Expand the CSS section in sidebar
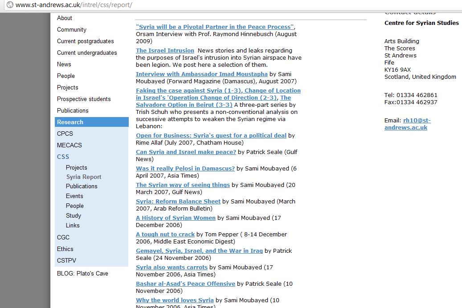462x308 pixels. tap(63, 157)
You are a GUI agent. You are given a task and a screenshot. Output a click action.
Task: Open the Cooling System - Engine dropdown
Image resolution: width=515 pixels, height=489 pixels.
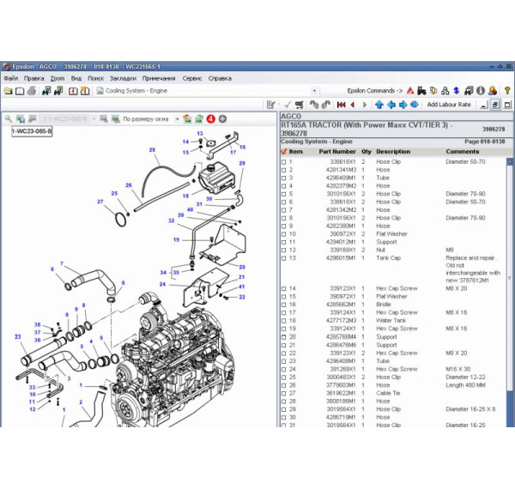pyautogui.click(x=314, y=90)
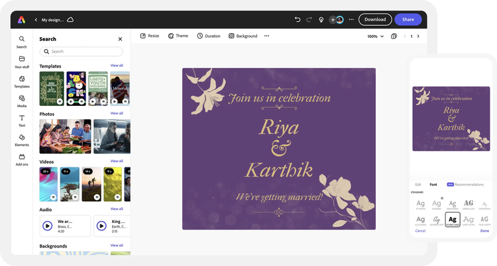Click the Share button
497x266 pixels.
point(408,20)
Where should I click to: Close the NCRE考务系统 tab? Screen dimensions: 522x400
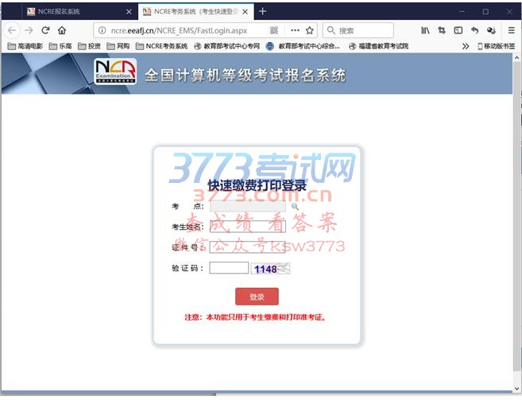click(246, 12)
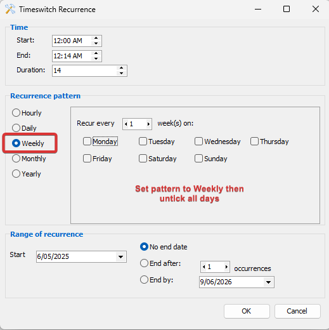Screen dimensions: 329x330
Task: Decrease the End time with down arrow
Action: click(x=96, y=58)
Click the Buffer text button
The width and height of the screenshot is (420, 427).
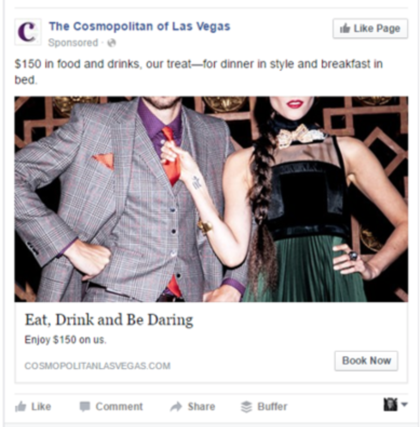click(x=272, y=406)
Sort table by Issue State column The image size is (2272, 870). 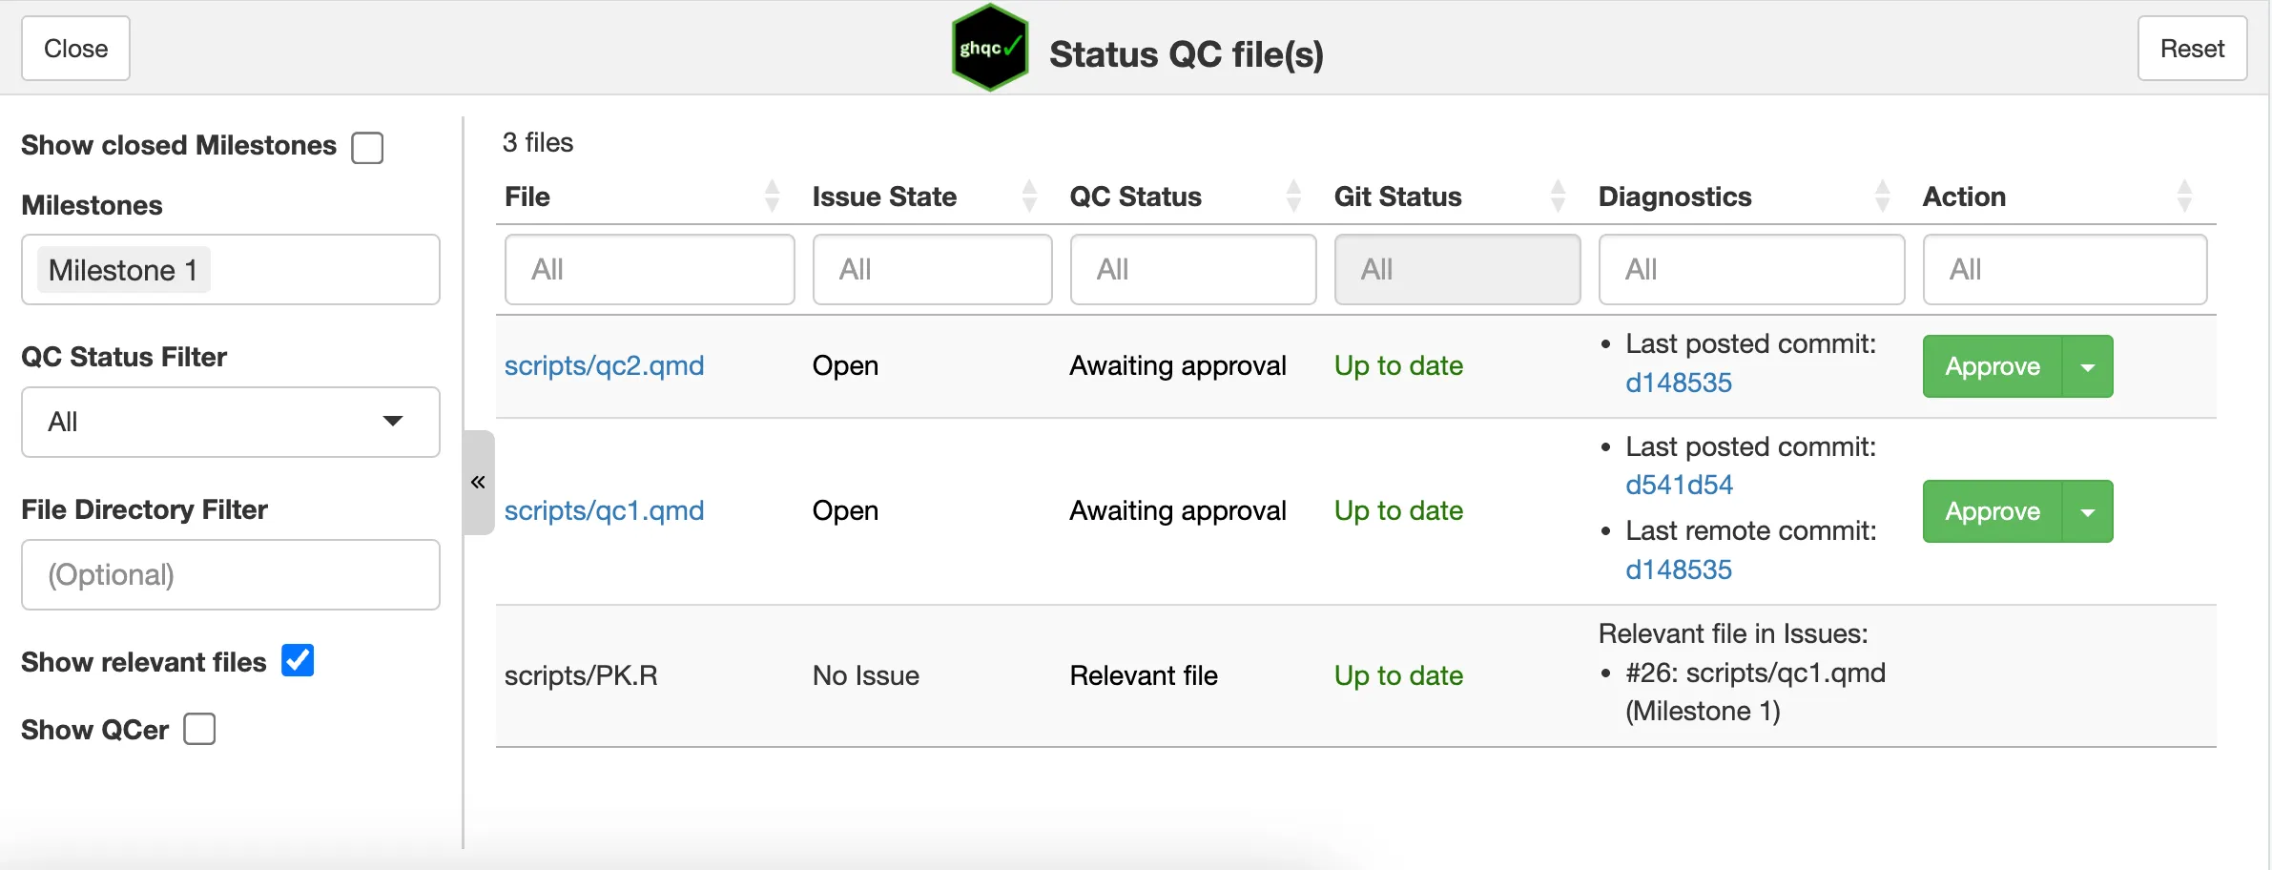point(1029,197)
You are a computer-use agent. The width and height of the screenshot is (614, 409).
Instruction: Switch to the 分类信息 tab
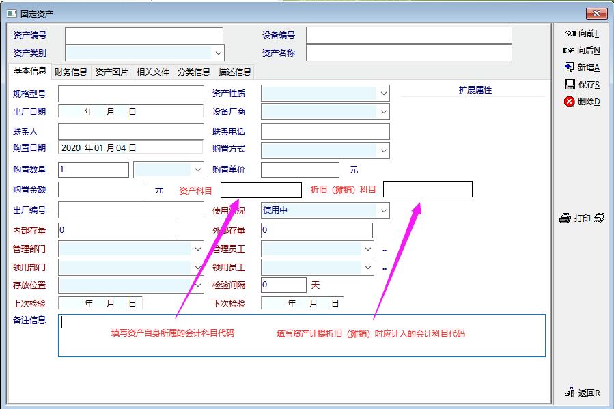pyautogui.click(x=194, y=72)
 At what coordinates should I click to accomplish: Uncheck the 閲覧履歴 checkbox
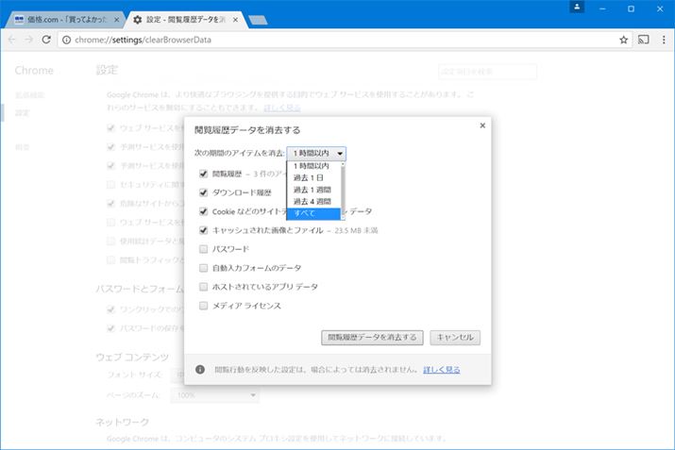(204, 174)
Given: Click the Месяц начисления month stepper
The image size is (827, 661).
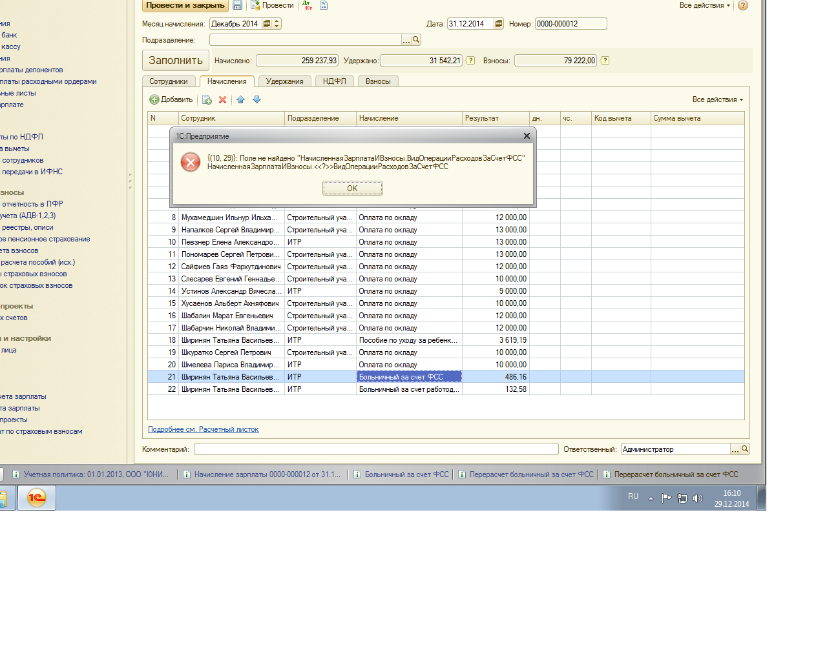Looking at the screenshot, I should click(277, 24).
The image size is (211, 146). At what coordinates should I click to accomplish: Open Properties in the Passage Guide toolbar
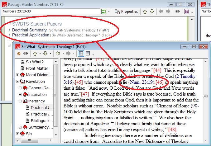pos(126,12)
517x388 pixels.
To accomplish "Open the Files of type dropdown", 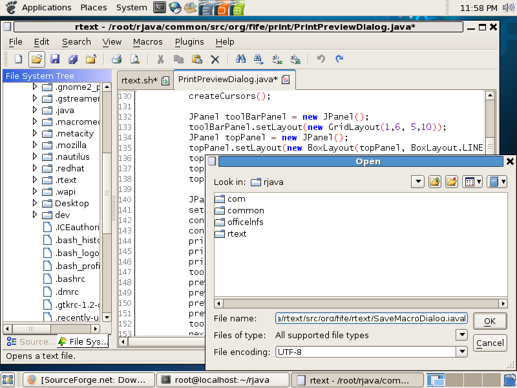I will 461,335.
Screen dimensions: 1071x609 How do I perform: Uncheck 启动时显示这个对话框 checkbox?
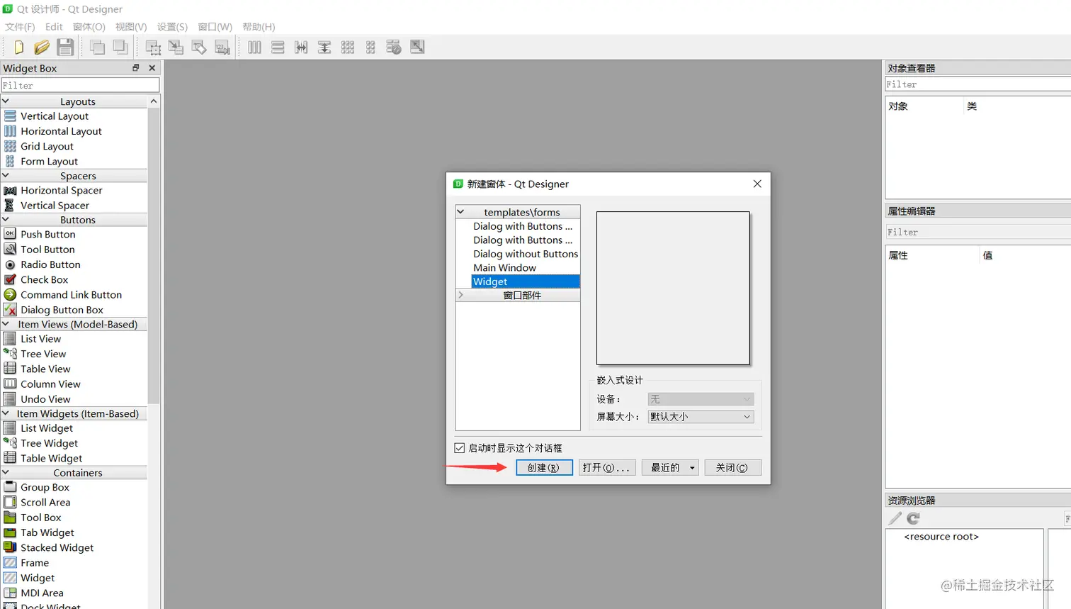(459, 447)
....
_What needs to be done_: Wherever "agent" occurs in the entries above, copy the line it sits on.

_Expected answer_:
You are a GUI agent. You are given a task and a screenshot. Output a click action.
You are a computer-use agent. The width and height of the screenshot is (614, 409).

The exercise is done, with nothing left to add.